The fix is to get rid of the braindead check and always calculate the seed.
I will have a regression fix for 3.18-rc7 out shortly.
(I'll also post a patch to complain loudly, but that isn't critical.)
--D
On Mon, Dec 01, 2014 at 12:20:45PM -0800, Darrick J. Wong wrote:
> Hi Eric,
>
> Could you remind me which xfstests are failing in 3.18-rc3+ with metadata_csum
> enabled? I think you said generic/034, generic/321, and generic/322, but were
> there more?
>
> AFAICT the ext4 mount fails because it can't load the journal, and the journal
> can't replay because jbd2_descr_block_csum_verify() fails; the 034 test appears
> to drop all the writes related to the umount. recovery.c doesn't say anything
> when the journal descriptor block fails csum verification, though it should.
> Not sure why we end up with corrupt-looking descriptor blocks.
>
> The reason why this appears in -rc3 is because that's when we added the patch
> that forces journal_checksum on whenever metadata_csum is on, and I guess
> few people were testing journal_checksum with xfstests before that.
>
> --D
> --
> To unsubscribe from this list: send the line "unsubscribe linux-ext4" in
> the body of a message to [email protected]

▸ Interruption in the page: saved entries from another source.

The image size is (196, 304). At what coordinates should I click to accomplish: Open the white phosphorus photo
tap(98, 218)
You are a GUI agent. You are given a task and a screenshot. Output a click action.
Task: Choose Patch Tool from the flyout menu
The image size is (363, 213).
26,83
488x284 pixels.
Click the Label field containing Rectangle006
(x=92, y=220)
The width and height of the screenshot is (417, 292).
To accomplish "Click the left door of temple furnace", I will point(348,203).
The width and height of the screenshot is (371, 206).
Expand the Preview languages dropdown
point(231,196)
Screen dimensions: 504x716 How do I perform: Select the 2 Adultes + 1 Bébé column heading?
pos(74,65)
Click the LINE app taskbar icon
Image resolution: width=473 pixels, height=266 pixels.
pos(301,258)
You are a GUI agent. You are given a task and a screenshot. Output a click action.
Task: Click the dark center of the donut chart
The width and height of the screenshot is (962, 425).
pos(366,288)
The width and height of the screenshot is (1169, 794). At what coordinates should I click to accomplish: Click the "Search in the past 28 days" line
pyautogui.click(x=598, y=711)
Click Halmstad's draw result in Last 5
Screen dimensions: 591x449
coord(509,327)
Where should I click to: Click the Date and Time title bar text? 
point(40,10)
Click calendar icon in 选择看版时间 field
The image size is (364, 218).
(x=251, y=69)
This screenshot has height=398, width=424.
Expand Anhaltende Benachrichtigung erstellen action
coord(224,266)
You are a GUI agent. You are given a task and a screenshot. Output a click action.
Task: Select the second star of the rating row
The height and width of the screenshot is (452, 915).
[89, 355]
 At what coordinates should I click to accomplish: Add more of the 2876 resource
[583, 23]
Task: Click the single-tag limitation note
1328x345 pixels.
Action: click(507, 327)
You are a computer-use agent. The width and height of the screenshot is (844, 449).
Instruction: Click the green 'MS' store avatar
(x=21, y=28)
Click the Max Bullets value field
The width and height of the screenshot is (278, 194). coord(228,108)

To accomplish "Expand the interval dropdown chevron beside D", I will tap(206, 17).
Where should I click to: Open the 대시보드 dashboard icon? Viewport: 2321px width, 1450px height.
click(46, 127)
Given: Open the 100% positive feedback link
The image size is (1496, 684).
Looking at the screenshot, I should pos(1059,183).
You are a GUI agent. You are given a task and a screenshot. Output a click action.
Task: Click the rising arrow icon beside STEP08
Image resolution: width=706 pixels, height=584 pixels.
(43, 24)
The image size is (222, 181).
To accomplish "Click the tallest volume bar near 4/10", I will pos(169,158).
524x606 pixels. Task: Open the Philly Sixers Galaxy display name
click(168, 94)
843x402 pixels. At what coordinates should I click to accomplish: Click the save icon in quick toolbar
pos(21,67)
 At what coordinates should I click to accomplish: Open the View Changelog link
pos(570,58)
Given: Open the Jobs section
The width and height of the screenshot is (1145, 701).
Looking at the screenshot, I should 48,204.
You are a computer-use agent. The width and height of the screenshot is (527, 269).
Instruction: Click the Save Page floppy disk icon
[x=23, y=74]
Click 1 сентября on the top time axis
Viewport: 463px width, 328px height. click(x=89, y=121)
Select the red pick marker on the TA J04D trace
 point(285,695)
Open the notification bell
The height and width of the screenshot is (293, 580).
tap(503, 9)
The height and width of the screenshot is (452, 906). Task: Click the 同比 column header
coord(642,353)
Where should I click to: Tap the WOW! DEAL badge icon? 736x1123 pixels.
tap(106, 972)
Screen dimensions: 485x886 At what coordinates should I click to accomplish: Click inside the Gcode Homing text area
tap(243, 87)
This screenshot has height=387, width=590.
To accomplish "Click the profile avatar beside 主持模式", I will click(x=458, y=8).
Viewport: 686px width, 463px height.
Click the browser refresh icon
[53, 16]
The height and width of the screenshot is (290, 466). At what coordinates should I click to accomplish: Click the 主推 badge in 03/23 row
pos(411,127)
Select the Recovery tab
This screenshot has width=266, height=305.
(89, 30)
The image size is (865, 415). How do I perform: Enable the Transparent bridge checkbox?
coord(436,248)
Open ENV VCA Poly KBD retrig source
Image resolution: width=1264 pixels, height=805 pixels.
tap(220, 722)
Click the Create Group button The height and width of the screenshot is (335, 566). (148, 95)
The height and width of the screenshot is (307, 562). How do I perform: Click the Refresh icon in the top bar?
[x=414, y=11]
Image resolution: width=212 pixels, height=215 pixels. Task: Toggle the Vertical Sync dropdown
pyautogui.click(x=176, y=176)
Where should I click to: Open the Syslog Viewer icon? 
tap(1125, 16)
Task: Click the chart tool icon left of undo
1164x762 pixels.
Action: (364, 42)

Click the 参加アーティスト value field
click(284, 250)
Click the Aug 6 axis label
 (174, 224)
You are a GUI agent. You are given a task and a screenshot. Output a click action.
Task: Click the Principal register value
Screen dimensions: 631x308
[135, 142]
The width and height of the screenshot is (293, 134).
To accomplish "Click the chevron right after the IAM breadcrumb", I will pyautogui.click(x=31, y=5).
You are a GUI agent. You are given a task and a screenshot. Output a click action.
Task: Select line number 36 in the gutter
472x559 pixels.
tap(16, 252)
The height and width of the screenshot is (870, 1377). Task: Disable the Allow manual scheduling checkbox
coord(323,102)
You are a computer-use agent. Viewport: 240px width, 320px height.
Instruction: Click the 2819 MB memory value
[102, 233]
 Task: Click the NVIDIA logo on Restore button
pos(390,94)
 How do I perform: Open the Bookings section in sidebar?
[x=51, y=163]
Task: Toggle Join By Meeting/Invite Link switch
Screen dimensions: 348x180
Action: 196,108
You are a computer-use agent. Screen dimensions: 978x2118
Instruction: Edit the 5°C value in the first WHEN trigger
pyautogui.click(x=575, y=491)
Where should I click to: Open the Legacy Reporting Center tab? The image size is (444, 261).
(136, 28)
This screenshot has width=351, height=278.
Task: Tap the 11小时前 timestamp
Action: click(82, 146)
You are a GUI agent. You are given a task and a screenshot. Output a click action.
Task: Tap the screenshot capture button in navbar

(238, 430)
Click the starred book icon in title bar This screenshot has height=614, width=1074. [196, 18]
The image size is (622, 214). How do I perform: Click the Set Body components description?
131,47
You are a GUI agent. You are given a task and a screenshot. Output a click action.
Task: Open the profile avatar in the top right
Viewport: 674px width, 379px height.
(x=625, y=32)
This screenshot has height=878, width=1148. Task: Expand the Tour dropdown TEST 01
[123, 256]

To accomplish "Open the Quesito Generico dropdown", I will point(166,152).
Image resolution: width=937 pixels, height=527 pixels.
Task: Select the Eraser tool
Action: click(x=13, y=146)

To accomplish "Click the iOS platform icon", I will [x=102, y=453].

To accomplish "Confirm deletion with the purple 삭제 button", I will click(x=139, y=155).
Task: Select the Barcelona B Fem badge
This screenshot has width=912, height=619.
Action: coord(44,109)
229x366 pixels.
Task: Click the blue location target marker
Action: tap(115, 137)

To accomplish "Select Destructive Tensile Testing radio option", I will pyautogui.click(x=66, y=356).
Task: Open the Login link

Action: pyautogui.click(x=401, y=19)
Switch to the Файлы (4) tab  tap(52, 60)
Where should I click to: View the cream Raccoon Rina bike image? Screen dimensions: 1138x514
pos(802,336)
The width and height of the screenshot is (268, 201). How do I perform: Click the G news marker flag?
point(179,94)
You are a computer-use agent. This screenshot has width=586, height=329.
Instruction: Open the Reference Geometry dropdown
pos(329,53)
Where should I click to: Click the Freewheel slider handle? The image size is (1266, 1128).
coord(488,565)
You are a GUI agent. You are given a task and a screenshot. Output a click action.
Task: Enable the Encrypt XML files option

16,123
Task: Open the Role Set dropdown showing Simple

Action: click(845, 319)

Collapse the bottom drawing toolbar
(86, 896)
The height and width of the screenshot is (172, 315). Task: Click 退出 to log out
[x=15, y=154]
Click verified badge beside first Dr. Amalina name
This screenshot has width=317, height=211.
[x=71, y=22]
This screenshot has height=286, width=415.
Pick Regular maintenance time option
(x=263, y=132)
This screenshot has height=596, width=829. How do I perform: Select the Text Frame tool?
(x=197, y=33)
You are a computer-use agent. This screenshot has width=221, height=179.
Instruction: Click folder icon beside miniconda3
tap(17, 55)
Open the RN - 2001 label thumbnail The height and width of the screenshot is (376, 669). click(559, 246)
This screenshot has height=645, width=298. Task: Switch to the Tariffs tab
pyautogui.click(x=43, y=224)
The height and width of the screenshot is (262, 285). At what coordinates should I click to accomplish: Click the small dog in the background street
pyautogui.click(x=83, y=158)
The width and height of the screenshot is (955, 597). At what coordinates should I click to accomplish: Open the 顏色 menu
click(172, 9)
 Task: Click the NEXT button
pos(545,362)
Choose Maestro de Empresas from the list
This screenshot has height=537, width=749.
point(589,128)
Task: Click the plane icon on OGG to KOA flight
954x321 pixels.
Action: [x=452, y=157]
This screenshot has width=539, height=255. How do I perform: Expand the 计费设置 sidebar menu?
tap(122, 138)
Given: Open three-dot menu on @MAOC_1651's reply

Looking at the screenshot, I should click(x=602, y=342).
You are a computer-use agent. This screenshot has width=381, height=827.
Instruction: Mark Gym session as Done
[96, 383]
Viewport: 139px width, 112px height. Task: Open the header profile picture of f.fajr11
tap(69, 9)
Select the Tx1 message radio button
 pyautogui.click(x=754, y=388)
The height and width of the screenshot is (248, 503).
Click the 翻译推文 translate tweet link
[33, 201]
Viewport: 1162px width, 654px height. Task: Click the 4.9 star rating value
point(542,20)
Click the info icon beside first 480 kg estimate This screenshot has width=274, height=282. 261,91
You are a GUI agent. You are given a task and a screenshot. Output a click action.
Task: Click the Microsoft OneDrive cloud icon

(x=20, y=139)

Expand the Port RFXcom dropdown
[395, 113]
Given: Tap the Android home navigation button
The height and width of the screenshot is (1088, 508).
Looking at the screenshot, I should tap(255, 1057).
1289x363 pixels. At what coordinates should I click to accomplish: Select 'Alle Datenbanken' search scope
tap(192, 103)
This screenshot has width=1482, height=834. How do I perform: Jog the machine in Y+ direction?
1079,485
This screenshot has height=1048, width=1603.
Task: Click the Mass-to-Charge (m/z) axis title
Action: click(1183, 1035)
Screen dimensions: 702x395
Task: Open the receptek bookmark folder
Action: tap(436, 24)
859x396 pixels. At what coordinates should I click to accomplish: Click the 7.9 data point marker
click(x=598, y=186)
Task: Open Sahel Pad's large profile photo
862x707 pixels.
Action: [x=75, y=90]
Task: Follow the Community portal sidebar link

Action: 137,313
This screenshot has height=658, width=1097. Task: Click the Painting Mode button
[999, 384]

> More majordomo info at http://vger.kernel.org/majordomo-info.html
* Darrick J. Wong <[email protected]>:
> Hi Eric,
>
> Could you remind me which xfstests are failing in 3.18-rc3+ with metadata_csum
> enabled? I think you said generic/034, generic/321, and generic/322, but were
> there more?
Hi Darrick:
The other failing test is generic/325 - you've got the others right. Note that
I may be an xfstests version ahead of xfstests-bld, so depending on what you're
running, you may not see all of those. (Gonna stick closer to xfstests-bld
from now on.) The failures are the same in the inline data test scenario.
Thanks for looking at this!
Eric
>
> AFAICT the ext4 mount fails because it can't load the journal, and the journal
> can't replay because jbd2_descr_block_csum_verify() fails; the 034 test appears
> to drop all the writes related to the umount. recovery.c doesn't say anything
> when the journal descriptor block fails csum verification, though it should.
> Not sure why we end up with corrupt-looking descriptor blocks.
>
> The reason why this appears in -rc3 is because that's when we added the patch
> that forces journal_checksum on whenever metadata_csum is on, and I guess
> few people were testing journal_checksum with xfstests before that.
>
> --D